■ EXERCISE PROMPT ■
Please write out the stretch of the records from the line containing "994x157 pixels." through the end of the records, leaving the pictures out of your answer.

■ RECORD LIST ■
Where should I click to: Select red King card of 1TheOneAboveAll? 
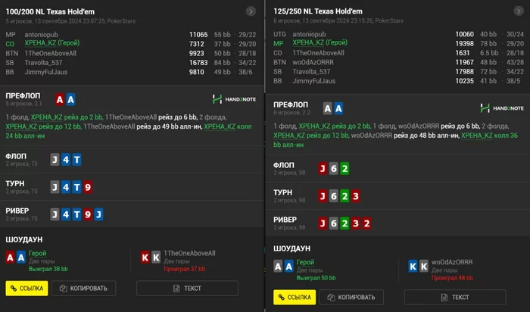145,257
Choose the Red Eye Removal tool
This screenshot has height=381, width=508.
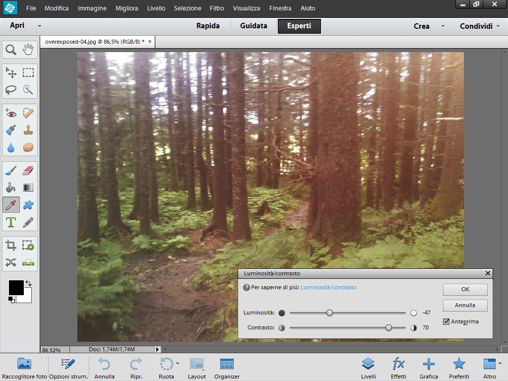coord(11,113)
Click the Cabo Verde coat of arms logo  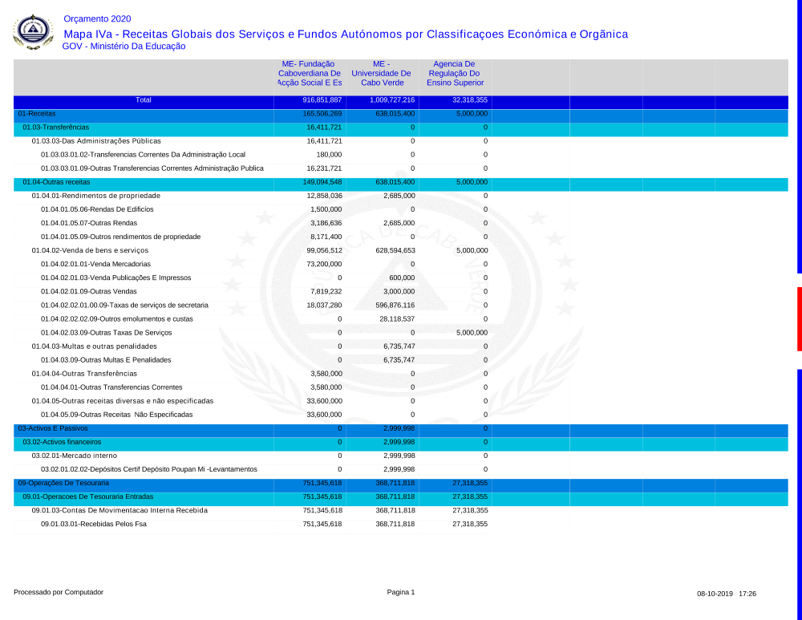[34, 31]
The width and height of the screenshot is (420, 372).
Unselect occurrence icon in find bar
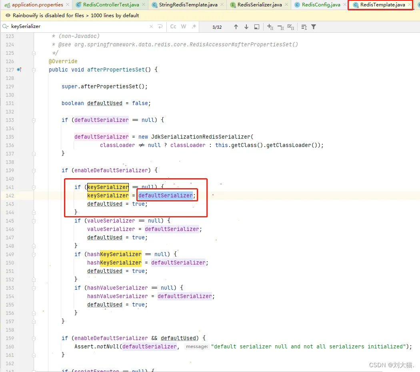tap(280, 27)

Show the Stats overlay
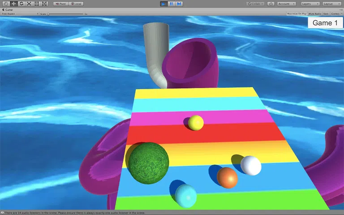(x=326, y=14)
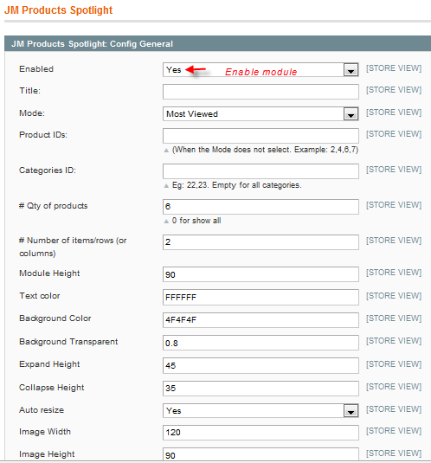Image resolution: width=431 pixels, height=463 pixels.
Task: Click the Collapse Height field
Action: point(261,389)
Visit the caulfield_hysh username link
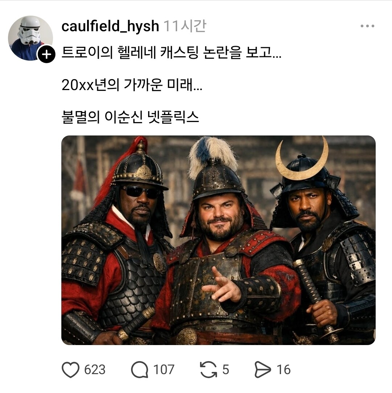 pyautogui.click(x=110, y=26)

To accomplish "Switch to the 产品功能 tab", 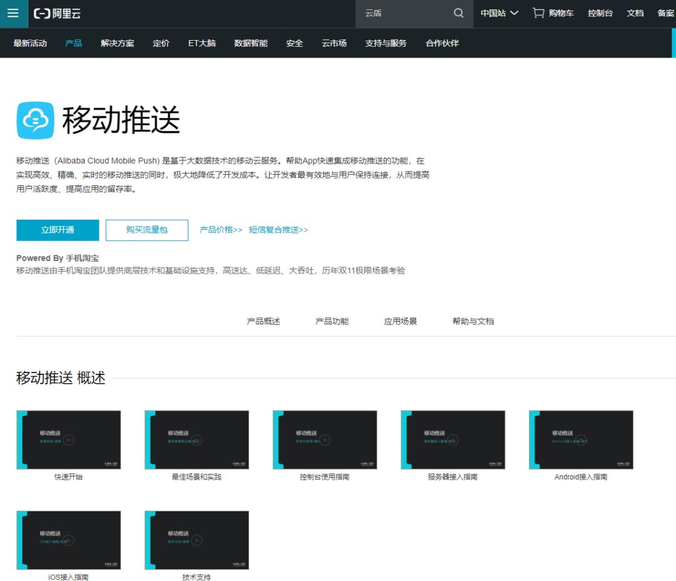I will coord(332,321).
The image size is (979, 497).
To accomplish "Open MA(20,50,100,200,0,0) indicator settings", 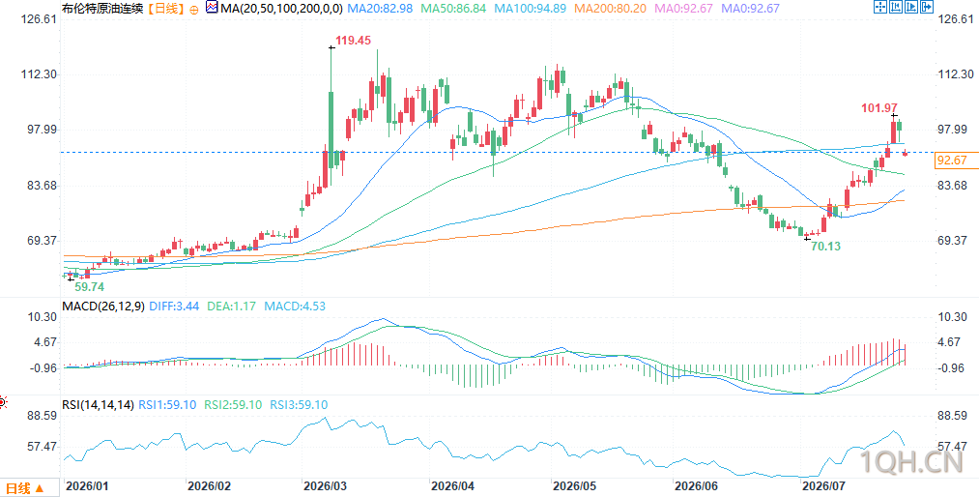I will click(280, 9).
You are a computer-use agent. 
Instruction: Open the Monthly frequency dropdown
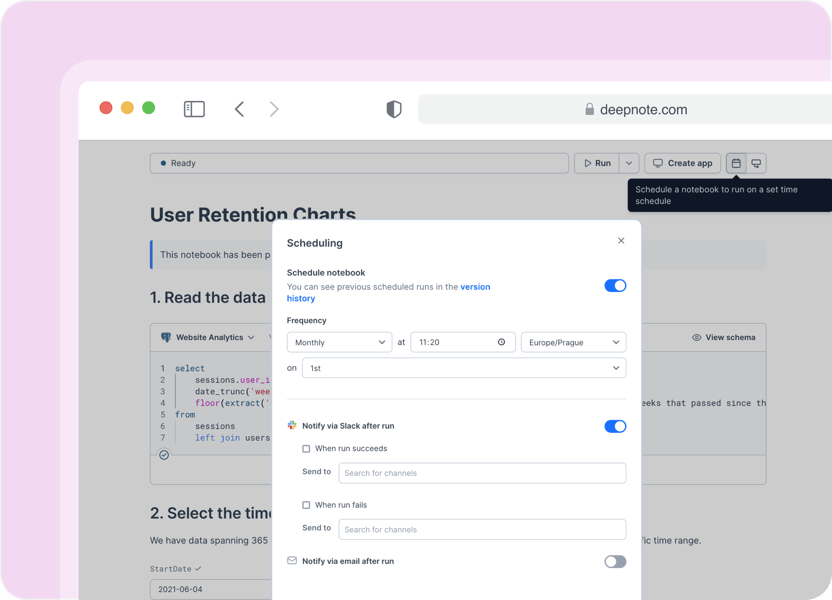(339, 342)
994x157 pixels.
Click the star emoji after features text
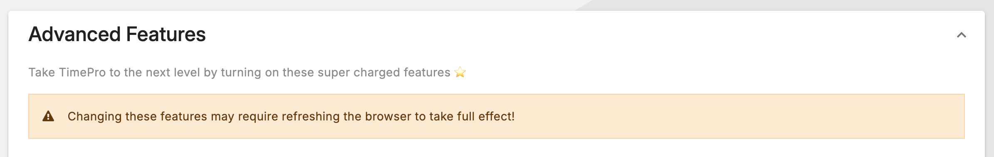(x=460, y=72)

■ WRITTEN SOLUTION ■
994x157 pixels.
Click the star emoji after features text
(x=460, y=72)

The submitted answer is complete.